Dataset records -
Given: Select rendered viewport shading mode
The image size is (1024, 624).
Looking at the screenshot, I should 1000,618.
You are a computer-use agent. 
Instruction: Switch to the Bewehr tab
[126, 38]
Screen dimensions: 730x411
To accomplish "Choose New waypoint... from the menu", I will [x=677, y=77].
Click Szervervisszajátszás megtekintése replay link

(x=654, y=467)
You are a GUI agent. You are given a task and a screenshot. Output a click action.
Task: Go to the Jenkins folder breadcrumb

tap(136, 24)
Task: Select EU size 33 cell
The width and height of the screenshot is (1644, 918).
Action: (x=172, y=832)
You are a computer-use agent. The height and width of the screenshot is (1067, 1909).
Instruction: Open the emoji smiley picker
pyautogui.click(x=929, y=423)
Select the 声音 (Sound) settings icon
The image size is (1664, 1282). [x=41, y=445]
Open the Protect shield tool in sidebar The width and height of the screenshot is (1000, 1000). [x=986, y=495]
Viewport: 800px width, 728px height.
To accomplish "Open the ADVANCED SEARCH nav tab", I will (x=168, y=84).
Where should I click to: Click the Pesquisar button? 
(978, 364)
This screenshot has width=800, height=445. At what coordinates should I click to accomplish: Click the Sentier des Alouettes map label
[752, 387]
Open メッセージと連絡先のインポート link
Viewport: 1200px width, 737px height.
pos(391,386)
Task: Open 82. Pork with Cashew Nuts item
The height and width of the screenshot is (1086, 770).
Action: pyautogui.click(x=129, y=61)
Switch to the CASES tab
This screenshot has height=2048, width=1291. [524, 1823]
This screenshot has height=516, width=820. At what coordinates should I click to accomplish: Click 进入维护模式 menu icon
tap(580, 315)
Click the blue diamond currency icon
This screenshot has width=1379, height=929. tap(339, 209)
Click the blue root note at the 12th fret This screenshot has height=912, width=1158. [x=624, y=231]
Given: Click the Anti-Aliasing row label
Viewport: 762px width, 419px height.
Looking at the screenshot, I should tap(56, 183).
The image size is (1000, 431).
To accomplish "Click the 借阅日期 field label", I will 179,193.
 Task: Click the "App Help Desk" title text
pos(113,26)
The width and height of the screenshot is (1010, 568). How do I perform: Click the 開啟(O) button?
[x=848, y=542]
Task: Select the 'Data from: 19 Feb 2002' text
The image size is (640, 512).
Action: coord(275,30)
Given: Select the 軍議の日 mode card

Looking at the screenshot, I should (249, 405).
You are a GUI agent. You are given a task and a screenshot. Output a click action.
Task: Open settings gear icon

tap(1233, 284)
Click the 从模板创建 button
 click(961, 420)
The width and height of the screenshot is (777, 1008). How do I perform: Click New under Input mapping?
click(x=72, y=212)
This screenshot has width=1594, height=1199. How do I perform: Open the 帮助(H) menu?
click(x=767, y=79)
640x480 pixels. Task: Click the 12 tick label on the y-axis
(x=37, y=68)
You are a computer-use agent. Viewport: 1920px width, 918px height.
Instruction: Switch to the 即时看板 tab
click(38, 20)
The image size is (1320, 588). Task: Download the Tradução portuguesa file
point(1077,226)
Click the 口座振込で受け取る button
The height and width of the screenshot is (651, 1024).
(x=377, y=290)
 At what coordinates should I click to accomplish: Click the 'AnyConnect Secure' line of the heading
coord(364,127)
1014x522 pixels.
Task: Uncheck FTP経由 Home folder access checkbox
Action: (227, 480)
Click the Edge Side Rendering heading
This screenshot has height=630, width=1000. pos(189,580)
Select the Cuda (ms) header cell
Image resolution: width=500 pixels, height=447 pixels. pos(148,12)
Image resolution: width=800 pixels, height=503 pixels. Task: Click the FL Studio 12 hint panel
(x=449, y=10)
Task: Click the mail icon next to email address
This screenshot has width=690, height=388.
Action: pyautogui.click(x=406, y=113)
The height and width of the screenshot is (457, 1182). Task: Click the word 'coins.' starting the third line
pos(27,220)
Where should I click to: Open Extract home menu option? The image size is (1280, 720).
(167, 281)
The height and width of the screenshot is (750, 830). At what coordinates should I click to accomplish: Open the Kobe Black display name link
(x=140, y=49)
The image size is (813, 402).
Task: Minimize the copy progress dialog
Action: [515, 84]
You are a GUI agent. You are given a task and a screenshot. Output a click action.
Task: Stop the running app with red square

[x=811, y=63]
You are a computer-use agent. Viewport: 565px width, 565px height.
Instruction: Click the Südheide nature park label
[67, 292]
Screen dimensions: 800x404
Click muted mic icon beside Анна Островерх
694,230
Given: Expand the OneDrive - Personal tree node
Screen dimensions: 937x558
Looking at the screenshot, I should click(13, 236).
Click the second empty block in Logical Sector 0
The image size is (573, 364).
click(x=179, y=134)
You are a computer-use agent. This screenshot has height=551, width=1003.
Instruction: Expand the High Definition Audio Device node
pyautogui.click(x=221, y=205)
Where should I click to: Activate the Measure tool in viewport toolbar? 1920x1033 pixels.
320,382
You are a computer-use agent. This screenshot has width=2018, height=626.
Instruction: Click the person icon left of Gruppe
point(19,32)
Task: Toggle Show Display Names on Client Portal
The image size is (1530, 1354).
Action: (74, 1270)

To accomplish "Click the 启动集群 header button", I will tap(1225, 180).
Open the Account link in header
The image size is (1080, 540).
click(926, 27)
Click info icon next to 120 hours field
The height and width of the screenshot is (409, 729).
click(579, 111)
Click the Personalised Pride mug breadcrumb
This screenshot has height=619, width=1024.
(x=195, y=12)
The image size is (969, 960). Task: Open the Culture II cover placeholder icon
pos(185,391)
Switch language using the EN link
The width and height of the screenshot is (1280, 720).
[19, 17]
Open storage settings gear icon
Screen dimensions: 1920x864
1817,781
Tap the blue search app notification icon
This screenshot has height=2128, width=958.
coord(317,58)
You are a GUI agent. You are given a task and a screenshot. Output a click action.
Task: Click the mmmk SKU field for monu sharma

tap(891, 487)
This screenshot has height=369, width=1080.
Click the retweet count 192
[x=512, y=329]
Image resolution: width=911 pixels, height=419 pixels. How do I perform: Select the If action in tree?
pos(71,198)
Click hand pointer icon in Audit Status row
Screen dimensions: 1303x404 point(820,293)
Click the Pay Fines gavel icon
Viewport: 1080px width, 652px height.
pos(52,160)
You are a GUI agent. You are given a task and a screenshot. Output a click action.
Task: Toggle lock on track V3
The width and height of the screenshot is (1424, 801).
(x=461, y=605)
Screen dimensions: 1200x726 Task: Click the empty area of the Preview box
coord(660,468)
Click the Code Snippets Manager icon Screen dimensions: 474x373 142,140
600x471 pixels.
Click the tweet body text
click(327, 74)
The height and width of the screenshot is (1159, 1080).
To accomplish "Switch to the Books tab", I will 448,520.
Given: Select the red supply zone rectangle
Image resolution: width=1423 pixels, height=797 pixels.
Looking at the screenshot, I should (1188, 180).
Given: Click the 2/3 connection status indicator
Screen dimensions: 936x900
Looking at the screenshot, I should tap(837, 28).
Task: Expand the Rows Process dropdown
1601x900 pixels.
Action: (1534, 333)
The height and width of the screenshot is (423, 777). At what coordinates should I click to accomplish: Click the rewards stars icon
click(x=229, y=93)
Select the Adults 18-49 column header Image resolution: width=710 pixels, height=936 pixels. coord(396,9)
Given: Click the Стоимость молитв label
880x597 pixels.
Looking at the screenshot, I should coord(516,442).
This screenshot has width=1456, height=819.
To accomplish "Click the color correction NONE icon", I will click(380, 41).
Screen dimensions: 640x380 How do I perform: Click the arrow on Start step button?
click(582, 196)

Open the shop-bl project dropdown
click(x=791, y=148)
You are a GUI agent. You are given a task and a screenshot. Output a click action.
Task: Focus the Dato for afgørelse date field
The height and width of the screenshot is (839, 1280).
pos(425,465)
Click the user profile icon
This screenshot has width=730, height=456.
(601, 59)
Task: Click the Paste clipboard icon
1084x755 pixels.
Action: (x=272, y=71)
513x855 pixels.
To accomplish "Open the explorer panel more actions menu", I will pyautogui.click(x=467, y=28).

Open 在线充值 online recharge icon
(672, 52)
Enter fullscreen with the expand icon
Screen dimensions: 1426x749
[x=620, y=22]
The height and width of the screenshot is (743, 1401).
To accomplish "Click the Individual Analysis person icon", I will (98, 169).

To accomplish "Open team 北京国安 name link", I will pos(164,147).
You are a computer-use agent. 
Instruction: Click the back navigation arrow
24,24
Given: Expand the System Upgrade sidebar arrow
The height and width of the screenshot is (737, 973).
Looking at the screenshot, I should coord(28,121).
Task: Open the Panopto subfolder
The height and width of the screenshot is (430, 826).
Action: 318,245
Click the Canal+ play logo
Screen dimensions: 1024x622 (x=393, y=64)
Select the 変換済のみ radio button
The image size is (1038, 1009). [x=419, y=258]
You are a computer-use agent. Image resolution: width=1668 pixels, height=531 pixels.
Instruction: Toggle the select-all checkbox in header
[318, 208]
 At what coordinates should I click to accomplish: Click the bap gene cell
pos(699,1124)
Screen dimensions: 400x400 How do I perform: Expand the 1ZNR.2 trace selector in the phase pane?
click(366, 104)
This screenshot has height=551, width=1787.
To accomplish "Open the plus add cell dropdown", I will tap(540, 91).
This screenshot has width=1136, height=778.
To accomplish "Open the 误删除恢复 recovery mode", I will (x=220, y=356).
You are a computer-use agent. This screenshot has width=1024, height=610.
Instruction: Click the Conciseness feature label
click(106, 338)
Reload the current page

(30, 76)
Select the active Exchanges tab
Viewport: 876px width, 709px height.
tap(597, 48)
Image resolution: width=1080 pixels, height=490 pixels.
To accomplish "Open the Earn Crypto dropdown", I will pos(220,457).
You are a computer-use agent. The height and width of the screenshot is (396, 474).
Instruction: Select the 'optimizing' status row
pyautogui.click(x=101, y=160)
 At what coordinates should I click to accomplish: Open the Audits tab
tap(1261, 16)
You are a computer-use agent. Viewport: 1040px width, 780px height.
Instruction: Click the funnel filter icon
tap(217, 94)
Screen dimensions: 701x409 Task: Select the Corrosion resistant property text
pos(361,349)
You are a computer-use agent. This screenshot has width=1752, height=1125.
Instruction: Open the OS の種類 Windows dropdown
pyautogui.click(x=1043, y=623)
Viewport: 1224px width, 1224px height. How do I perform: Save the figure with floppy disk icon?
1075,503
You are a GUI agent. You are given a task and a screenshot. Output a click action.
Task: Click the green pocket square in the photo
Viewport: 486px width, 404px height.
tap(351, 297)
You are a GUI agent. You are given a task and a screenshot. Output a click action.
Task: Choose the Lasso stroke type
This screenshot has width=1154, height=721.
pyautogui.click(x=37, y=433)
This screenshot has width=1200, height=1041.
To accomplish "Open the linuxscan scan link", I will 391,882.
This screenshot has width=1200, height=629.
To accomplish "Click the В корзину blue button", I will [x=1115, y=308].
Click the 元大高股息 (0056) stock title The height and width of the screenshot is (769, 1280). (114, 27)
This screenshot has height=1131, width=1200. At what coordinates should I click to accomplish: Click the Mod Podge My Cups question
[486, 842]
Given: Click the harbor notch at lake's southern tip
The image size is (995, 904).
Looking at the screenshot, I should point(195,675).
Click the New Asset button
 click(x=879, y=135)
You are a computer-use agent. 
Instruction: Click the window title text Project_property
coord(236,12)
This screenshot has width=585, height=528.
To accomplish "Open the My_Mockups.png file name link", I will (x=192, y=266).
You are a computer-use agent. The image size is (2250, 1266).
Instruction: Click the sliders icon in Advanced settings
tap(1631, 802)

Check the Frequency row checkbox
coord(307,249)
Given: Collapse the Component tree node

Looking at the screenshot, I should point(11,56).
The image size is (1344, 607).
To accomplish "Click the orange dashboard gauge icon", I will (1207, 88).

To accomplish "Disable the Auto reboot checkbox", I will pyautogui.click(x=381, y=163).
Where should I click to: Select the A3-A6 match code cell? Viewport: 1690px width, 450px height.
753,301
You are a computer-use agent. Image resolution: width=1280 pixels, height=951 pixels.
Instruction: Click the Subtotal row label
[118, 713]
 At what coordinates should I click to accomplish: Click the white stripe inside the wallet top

Exercise directions - Beginning with the very first line of the material above, give each line again exactly, ending with the line that contains "Screen dimensions: 730x411".

Written response -
Given: Select rendered viewport shading mode
The image size is (1024, 624).
Looking at the screenshot, I should 1000,618.
You are a computer-use agent. 
Instruction: Switch to the Bewehr tab
[126, 38]
Screen dimensions: 730x411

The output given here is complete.